*** INPUT FOR THIS TASK Section Begins ***

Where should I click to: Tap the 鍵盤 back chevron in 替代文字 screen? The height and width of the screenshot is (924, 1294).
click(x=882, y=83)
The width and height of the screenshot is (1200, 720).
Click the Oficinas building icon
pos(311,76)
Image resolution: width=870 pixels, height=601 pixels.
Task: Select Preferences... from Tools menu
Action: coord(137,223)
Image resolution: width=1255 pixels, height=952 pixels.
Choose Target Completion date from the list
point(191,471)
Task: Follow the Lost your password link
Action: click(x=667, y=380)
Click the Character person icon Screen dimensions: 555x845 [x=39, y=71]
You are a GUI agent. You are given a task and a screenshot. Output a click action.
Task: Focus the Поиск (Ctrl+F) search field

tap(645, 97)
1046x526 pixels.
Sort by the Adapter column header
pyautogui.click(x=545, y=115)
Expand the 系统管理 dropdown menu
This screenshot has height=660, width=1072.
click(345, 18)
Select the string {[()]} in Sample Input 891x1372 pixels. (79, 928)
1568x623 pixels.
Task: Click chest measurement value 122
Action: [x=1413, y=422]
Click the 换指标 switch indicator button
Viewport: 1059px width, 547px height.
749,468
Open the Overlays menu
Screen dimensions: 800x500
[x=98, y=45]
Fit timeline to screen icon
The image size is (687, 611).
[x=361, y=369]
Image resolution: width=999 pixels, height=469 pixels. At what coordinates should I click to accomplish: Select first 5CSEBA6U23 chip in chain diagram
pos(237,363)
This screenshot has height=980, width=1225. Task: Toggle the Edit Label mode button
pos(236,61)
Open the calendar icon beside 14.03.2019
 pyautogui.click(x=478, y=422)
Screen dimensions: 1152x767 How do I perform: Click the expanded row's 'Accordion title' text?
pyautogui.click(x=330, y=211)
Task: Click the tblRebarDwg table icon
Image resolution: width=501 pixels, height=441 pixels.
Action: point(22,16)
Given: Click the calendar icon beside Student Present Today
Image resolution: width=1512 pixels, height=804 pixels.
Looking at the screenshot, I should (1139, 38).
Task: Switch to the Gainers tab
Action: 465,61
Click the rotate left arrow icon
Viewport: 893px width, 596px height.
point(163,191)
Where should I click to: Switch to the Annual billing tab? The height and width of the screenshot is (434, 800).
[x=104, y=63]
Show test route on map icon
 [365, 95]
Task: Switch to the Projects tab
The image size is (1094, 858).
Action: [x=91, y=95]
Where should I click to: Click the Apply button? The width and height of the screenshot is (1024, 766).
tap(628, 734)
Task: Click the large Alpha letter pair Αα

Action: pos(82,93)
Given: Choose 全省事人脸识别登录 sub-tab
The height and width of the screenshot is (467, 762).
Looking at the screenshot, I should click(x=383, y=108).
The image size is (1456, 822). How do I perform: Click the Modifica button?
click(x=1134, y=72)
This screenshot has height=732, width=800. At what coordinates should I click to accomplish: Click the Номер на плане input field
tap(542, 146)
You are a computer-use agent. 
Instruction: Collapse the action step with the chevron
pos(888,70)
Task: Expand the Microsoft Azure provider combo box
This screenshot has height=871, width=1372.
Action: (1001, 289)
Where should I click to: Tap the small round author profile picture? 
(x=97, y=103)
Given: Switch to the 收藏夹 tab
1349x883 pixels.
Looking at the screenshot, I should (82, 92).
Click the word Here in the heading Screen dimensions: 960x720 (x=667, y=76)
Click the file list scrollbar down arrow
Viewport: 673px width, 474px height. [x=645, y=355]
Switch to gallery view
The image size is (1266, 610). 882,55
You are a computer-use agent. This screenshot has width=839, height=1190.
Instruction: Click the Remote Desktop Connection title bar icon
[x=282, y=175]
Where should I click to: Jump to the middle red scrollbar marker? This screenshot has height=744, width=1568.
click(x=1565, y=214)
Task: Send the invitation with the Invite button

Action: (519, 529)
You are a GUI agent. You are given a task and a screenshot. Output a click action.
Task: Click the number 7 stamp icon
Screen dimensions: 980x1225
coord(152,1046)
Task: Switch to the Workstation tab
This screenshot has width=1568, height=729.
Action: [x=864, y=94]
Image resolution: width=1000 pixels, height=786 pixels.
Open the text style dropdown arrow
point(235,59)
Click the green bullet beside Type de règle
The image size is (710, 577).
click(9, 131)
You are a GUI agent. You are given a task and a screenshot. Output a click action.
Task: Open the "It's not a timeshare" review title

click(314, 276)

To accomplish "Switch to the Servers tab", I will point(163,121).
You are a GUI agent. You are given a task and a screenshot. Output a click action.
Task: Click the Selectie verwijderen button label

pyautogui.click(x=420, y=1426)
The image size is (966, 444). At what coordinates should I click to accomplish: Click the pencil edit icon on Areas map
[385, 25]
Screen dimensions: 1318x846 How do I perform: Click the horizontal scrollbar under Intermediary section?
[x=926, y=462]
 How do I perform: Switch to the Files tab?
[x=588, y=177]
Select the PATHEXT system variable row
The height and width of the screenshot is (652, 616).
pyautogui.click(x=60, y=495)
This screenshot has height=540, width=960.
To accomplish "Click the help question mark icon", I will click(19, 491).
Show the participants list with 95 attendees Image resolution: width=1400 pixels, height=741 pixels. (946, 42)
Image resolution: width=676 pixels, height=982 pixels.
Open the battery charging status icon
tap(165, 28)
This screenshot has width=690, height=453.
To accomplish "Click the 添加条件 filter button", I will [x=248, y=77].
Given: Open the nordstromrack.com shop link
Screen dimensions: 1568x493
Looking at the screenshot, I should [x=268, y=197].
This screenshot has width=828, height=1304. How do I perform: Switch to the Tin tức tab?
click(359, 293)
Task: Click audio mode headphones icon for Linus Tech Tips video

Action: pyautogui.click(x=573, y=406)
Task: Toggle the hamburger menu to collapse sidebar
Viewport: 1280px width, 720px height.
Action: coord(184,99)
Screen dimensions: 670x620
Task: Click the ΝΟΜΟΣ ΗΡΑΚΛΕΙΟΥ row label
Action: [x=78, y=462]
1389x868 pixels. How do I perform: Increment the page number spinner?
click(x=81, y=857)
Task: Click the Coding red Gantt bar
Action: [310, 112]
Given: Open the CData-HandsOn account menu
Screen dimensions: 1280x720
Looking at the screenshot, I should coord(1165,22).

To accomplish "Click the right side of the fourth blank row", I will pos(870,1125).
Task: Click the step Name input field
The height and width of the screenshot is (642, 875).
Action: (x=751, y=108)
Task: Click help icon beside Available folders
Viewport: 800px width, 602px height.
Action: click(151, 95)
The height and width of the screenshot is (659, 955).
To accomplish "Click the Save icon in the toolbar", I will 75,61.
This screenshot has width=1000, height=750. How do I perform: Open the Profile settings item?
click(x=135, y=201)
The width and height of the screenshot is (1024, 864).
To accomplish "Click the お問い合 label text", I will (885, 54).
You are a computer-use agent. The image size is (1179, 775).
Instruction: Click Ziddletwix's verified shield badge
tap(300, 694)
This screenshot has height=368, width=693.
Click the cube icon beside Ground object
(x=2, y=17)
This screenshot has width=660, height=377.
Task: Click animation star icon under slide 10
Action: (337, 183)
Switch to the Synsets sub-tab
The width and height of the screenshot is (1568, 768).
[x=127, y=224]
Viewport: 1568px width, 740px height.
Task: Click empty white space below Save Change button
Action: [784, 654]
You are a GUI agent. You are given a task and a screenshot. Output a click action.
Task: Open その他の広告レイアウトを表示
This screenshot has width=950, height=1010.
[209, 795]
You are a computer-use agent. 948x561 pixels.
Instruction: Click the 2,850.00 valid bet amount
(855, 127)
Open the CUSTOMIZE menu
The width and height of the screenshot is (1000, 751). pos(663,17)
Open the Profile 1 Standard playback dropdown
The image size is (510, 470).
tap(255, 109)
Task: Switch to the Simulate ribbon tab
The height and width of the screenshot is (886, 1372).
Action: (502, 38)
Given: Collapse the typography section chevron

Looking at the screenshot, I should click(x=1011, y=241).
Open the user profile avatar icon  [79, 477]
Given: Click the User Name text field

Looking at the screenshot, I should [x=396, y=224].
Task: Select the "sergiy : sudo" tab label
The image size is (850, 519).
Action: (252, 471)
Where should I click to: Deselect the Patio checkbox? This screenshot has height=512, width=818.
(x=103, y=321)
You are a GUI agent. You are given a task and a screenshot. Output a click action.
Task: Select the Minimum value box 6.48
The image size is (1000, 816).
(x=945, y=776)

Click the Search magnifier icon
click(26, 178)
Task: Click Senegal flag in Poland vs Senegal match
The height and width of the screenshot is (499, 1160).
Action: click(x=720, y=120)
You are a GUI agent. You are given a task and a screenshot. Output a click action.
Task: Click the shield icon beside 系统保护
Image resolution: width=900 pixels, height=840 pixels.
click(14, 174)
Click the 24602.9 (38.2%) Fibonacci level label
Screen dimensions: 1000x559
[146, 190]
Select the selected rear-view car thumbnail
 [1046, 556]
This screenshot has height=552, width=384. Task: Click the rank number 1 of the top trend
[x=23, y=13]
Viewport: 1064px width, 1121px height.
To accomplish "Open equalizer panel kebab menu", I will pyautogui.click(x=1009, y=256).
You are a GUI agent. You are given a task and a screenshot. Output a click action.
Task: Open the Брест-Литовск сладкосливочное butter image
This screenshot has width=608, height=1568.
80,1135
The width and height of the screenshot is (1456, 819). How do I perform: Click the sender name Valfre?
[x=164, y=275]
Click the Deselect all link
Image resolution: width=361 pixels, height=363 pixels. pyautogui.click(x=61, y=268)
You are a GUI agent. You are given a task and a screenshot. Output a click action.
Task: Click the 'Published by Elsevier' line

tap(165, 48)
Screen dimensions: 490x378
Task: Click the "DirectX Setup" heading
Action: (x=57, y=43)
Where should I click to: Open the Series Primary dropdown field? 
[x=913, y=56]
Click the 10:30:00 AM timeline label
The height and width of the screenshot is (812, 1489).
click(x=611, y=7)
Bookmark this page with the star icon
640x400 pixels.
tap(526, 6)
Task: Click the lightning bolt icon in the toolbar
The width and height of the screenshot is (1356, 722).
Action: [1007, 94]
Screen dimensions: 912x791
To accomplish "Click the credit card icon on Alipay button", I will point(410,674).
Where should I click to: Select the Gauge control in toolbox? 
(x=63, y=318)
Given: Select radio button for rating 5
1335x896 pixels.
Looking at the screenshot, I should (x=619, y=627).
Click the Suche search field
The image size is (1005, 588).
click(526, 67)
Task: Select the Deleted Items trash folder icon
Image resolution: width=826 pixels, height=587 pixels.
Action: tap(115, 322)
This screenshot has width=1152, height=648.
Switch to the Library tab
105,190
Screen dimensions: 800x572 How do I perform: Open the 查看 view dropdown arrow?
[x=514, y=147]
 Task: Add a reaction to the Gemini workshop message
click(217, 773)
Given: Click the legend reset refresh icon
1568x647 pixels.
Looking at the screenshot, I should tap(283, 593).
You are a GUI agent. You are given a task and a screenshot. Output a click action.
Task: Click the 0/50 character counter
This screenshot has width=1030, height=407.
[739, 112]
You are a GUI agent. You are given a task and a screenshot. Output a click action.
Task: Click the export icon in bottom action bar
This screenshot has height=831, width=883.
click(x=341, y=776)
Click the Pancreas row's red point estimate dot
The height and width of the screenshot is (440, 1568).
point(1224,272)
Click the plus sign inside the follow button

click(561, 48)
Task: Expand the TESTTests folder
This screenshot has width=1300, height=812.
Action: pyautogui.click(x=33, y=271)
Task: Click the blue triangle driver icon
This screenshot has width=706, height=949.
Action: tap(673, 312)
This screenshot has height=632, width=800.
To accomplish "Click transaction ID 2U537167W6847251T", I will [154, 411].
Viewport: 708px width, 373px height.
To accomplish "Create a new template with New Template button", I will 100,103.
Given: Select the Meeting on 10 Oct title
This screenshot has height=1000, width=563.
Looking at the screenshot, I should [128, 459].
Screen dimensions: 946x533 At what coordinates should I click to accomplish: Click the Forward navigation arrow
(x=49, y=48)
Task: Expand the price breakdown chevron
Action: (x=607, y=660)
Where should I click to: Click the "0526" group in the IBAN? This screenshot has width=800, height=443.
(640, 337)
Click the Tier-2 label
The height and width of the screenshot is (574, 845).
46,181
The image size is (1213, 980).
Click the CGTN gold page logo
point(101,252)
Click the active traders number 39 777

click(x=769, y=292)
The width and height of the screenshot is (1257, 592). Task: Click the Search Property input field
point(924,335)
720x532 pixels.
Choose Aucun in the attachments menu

*** INPUT FOR THIS TASK Section Ends ***

*EXERCISE DETAILS*: The answer must be every line from the records above that contains "timeline".

*RESULT BELOW*:
Fit timeline to screen icon
Click the 10:30:00 AM timeline label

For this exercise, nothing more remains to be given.